I. Introduction

Despite decades of human rights enlightenments, adults with developmental disabilities continue to experience among the most poorly understood support needs and preferences of any population.[1] Adults with disabilities have relatively less access to social inclusion and as part of an overall aging population, these adults are increasingly outliving the support capacity of aging parents and do not often have spouses and children to turn to for support. In addition, voices of adults with disabilities, because they are often expressed in less conventional forms, are under-represented in professional interactions and research related to support.[2] In sum, adults with disabilities live with a paradox of having amongst the most pressing of support needs yet the greatest difficulties in having their needs understood and addressed. 

Caregiving parents are instrumental in communicating and supporting needs and preferences of adults with disabilities. Caregiving advocates and scholars have diligently built understandings of the contributions of caregiving parents by upholding family care and support as a precious resource without which, formal social programs would be overwhelmed to the point of collapse. Countries compile estimates of the monetary value of the work of informal caregivers and a robust body of research is dedicated to understanding stress associated with the work of caregiving.
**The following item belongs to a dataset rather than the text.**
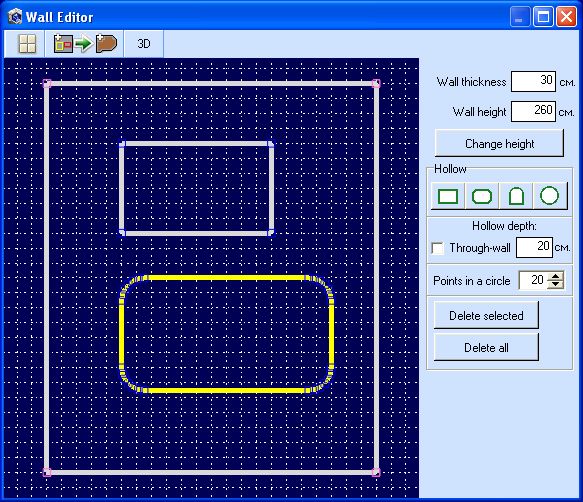
Task: Select the white rectangular hollow's top edge
Action: click(197, 144)
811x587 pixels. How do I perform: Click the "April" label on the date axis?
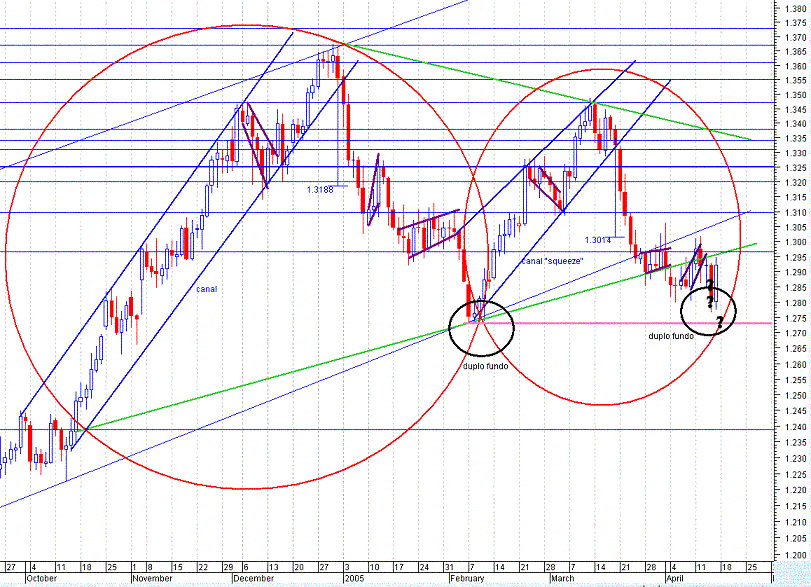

While we have achieved more respectful understandings of caregiving, including in terms of its often immeasurable value, these understandings come partly at the expense of adults with disabilities as they are derived mainly by studying the perspectives of caregivers rather than care receivers. This paper commissioned by the Law Commission of Ontario is rooted in concern that focusing on caregivers, while important, shifts attention away from the perspectives of adults with disabilities. The purpose of this paper is to illuminate whether, how and to what extent voices of adults with disabilities are “heard” within their family caregiving contexts and to discuss the implications of this for legal principles of capacity, decision-making and guardianship in relation to adults with disabilities. 

Theoretical Framework

This paper is theoretically anchored in frameworks of disability studies and social capital. Deriving from disability studies, our focus is on developing more sophisticated approaches to hearing and responding to voices of adults with disabilities rather than on remediating communication impairments of adults with disabilities. Further guiding our work is Alejandro Portes’ discussion of social capital.[3] Referencing Bourdieu’s idea of social capital as encompassing the support and opportunities that accrue as result of being part of networks of relationships, Portes cautions against viewing such networks as “unmixed blessings”. We believe adults with disabilities derive tremendous support and opportunities from their caregiving networks. But membership in these networks can also obscure the expression of needs and preferences by adults with disabilities given comparatively strong voices of caregivers. Disability studies and social capital concepts are used to focus this paper on building capacity to understand and address needs and preferences of adults with disabilities amidst the supporting and obscuring that can occur in caregiving.